Your task is to print all of the data word for word.

[MATERIAL SHOWN Boundary: Start]

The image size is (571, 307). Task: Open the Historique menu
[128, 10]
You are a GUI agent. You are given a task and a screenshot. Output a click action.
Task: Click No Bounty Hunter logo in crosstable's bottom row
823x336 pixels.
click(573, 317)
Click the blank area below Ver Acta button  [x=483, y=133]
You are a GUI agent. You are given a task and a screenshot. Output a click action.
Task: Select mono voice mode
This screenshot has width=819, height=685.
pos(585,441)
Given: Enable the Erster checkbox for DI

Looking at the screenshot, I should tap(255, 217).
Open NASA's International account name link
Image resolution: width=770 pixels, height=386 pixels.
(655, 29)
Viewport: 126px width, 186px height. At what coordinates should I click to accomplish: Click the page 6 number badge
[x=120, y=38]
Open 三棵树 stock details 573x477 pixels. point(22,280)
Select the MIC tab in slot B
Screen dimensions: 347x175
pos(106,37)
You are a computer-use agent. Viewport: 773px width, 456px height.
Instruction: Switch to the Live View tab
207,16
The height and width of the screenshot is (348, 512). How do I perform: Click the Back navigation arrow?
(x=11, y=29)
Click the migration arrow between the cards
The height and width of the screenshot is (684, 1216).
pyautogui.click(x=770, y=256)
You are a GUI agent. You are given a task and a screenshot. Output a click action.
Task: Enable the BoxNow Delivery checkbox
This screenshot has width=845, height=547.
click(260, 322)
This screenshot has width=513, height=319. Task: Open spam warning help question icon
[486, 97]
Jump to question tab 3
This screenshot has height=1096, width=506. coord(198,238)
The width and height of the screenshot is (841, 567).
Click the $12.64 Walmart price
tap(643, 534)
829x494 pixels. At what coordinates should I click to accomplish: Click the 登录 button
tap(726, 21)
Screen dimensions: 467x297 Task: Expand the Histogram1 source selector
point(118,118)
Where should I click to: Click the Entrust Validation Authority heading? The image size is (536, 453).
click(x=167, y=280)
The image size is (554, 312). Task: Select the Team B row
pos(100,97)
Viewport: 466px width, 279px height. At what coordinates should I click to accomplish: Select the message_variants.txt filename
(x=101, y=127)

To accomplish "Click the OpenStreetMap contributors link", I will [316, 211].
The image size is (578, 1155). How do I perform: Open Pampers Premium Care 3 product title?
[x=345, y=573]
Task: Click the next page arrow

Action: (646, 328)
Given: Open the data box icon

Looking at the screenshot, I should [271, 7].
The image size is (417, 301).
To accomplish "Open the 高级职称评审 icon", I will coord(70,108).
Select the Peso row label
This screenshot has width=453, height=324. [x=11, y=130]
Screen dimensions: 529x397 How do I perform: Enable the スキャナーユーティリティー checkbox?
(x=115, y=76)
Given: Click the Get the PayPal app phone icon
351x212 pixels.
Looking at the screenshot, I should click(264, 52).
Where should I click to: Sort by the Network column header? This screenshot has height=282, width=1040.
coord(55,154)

[MATERIAL SHOWN Boundary: End]

» **REPLY**:
The image size is (571, 307). Task: Open the Historique menu
[128, 10]
You are a GUI agent. You are given a task and a screenshot. Output a click action.
Task: Click No Bounty Hunter logo in crosstable's bottom row
823x336 pixels.
click(573, 317)
Click the blank area below Ver Acta button  [x=483, y=133]
You are a GUI agent. You are given a task and a screenshot. Output a click action.
Task: Select mono voice mode
This screenshot has width=819, height=685.
pos(585,441)
Given: Enable the Erster checkbox for DI

Looking at the screenshot, I should tap(255, 217).
Open NASA's International account name link
Image resolution: width=770 pixels, height=386 pixels.
(655, 29)
Viewport: 126px width, 186px height. At what coordinates should I click to accomplish: Click the page 6 number badge
[x=120, y=38]
Open 三棵树 stock details 573x477 pixels. point(22,280)
Select the MIC tab in slot B
Screen dimensions: 347x175
pos(106,37)
You are a computer-use agent. Viewport: 773px width, 456px height.
Instruction: Switch to the Live View tab
207,16
The height and width of the screenshot is (348, 512). How do I perform: Click the Back navigation arrow?
(x=11, y=29)
Click the migration arrow between the cards
The height and width of the screenshot is (684, 1216).
pyautogui.click(x=770, y=256)
You are a GUI agent. You are given a task and a screenshot. Output a click action.
Task: Enable the BoxNow Delivery checkbox
This screenshot has width=845, height=547.
click(260, 322)
This screenshot has width=513, height=319. Task: Open spam warning help question icon
[486, 97]
Jump to question tab 3
This screenshot has height=1096, width=506. coord(198,238)
The width and height of the screenshot is (841, 567).
Click the $12.64 Walmart price
tap(643, 534)
829x494 pixels. At what coordinates should I click to accomplish: Click the 登录 button
tap(726, 21)
Screen dimensions: 467x297 Task: Expand the Histogram1 source selector
point(118,118)
Where should I click to: Click the Entrust Validation Authority heading? The image size is (536, 453).
click(x=167, y=280)
The image size is (554, 312). Task: Select the Team B row
pos(100,97)
Viewport: 466px width, 279px height. At what coordinates should I click to accomplish: Select the message_variants.txt filename
(x=101, y=127)

To accomplish "Click the OpenStreetMap contributors link", I will [316, 211].
The image size is (578, 1155). How do I perform: Open Pampers Premium Care 3 product title?
[x=345, y=573]
Task: Click the next page arrow

Action: (646, 328)
Given: Open the data box icon

Looking at the screenshot, I should [271, 7].
The image size is (417, 301).
To accomplish "Open the 高级职称评审 icon", I will coord(70,108).
Select the Peso row label
This screenshot has width=453, height=324. [x=11, y=130]
Screen dimensions: 529x397 How do I perform: Enable the スキャナーユーティリティー checkbox?
(x=115, y=76)
Given: Click the Get the PayPal app phone icon
351x212 pixels.
Looking at the screenshot, I should click(264, 52).
Where should I click to: Sort by the Network column header? This screenshot has height=282, width=1040.
coord(55,154)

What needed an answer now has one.